━━━ Data

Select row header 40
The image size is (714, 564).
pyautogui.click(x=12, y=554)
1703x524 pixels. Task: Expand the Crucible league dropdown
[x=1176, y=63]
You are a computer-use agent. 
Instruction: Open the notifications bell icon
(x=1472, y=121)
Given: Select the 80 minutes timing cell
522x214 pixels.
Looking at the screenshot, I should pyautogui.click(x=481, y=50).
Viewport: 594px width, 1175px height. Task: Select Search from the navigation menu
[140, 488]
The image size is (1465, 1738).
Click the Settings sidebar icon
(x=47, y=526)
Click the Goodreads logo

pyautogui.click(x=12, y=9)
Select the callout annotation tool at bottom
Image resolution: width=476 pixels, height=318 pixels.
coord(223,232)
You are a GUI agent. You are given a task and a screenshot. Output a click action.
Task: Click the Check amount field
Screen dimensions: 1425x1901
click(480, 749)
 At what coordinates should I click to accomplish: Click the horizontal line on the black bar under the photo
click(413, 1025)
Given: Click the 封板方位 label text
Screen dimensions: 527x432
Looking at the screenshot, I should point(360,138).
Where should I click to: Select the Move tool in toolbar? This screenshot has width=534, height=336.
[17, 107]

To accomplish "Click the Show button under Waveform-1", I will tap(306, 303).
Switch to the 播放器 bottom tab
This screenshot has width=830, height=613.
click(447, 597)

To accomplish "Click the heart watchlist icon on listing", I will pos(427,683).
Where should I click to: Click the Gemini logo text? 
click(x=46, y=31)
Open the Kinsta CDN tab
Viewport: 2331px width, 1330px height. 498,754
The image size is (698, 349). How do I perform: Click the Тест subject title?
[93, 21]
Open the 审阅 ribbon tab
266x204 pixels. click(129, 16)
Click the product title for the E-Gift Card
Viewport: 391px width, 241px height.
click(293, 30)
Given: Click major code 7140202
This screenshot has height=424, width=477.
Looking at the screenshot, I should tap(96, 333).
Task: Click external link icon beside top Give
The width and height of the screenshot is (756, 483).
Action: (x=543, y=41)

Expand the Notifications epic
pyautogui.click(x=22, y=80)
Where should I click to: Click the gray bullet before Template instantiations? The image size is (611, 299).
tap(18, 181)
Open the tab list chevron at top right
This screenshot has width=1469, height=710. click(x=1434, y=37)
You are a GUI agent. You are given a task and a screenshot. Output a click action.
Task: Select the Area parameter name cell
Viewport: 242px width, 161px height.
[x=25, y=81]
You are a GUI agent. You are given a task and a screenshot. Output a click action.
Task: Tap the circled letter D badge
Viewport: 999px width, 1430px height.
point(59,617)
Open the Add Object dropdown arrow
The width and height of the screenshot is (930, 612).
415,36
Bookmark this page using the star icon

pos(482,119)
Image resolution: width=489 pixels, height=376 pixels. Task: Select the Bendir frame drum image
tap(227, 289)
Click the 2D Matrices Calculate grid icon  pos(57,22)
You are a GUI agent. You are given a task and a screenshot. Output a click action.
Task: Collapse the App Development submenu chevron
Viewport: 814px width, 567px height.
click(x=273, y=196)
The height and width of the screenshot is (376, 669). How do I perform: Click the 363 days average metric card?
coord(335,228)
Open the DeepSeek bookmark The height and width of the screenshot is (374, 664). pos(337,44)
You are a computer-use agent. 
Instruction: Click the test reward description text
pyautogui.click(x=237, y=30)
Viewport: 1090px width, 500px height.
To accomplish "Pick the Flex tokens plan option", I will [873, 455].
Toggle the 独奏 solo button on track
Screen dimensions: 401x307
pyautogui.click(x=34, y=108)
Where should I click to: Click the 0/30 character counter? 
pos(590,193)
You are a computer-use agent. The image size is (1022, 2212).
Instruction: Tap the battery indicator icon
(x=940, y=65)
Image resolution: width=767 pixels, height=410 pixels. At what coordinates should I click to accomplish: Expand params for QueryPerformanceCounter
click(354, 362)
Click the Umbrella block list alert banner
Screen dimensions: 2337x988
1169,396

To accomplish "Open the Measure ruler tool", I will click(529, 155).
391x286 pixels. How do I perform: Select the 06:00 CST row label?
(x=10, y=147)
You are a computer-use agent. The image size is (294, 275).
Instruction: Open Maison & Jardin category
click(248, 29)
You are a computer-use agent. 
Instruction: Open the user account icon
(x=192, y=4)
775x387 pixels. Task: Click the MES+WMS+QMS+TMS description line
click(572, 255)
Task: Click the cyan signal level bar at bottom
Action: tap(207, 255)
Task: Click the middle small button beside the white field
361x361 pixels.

━━━━━━

**Instructions to follow**
Return the complete material exactly as it reads.

**Solution to the problem**
Select row header 40
The image size is (714, 564).
pyautogui.click(x=12, y=554)
1703x524 pixels. Task: Expand the Crucible league dropdown
[x=1176, y=63]
You are a computer-use agent. 
Instruction: Open the notifications bell icon
(x=1472, y=121)
Given: Select the 80 minutes timing cell
522x214 pixels.
Looking at the screenshot, I should pyautogui.click(x=481, y=50).
Viewport: 594px width, 1175px height. Task: Select Search from the navigation menu
[140, 488]
The image size is (1465, 1738).
Click the Settings sidebar icon
(x=47, y=526)
Click the Goodreads logo

pyautogui.click(x=12, y=9)
Select the callout annotation tool at bottom
Image resolution: width=476 pixels, height=318 pixels.
coord(223,232)
You are a GUI agent. You are given a task and a screenshot. Output a click action.
Task: Click the Check amount field
Screen dimensions: 1425x1901
click(480, 749)
 At what coordinates should I click to accomplish: Click the horizontal line on the black bar under the photo
click(413, 1025)
Given: Click the 封板方位 label text
Screen dimensions: 527x432
Looking at the screenshot, I should point(360,138).
Where should I click to: Select the Move tool in toolbar? This screenshot has width=534, height=336.
[17, 107]

To accomplish "Click the Show button under Waveform-1", I will tap(306, 303).
Switch to the 播放器 bottom tab
This screenshot has width=830, height=613.
click(447, 597)

To accomplish "Click the heart watchlist icon on listing", I will pos(427,683).
Where should I click to: Click the Gemini logo text? 
click(x=46, y=31)
Open the Kinsta CDN tab
Viewport: 2331px width, 1330px height. 498,754
The image size is (698, 349). How do I perform: Click the Тест subject title?
[93, 21]
Open the 审阅 ribbon tab
266x204 pixels. click(129, 16)
Click the product title for the E-Gift Card
Viewport: 391px width, 241px height.
click(293, 30)
Given: Click major code 7140202
This screenshot has height=424, width=477.
Looking at the screenshot, I should tap(96, 333).
Task: Click external link icon beside top Give
The width and height of the screenshot is (756, 483).
Action: (x=543, y=41)

Expand the Notifications epic
pyautogui.click(x=22, y=80)
Where should I click to: Click the gray bullet before Template instantiations? The image size is (611, 299).
tap(18, 181)
Open the tab list chevron at top right
This screenshot has width=1469, height=710. click(x=1434, y=37)
You are a GUI agent. You are given a task and a screenshot. Output a click action.
Task: Select the Area parameter name cell
Viewport: 242px width, 161px height.
[x=25, y=81]
You are a GUI agent. You are given a task and a screenshot. Output a click action.
Task: Tap the circled letter D badge
Viewport: 999px width, 1430px height.
point(59,617)
Open the Add Object dropdown arrow
The width and height of the screenshot is (930, 612).
415,36
Bookmark this page using the star icon

pos(482,119)
Image resolution: width=489 pixels, height=376 pixels. Task: Select the Bendir frame drum image
tap(227, 289)
Click the 2D Matrices Calculate grid icon  pos(57,22)
You are a GUI agent. You are given a task and a screenshot. Output a click action.
Task: Collapse the App Development submenu chevron
Viewport: 814px width, 567px height.
click(x=273, y=196)
The height and width of the screenshot is (376, 669). How do I perform: Click the 363 days average metric card?
coord(335,228)
Open the DeepSeek bookmark The height and width of the screenshot is (374, 664). pos(337,44)
You are a computer-use agent. 
Instruction: Click the test reward description text
pyautogui.click(x=237, y=30)
Viewport: 1090px width, 500px height.
To accomplish "Pick the Flex tokens plan option", I will [873, 455].
Toggle the 独奏 solo button on track
Screen dimensions: 401x307
pyautogui.click(x=34, y=108)
Where should I click to: Click the 0/30 character counter? 
pos(590,193)
You are a computer-use agent. The image size is (1022, 2212).
Instruction: Tap the battery indicator icon
(x=940, y=65)
Image resolution: width=767 pixels, height=410 pixels. At what coordinates should I click to accomplish: Expand params for QueryPerformanceCounter
click(354, 362)
Click the Umbrella block list alert banner
Screen dimensions: 2337x988
1169,396

To accomplish "Open the Measure ruler tool", I will click(529, 155).
391x286 pixels. How do I perform: Select the 06:00 CST row label?
(x=10, y=147)
You are a computer-use agent. The image size is (294, 275).
Instruction: Open Maison & Jardin category
click(248, 29)
You are a computer-use agent. 
Instruction: Open the user account icon
(x=192, y=4)
775x387 pixels. Task: Click the MES+WMS+QMS+TMS description line
click(572, 255)
Task: Click the cyan signal level bar at bottom
Action: tap(207, 255)
Task: Click the middle small button beside the white field
361x361 pixels.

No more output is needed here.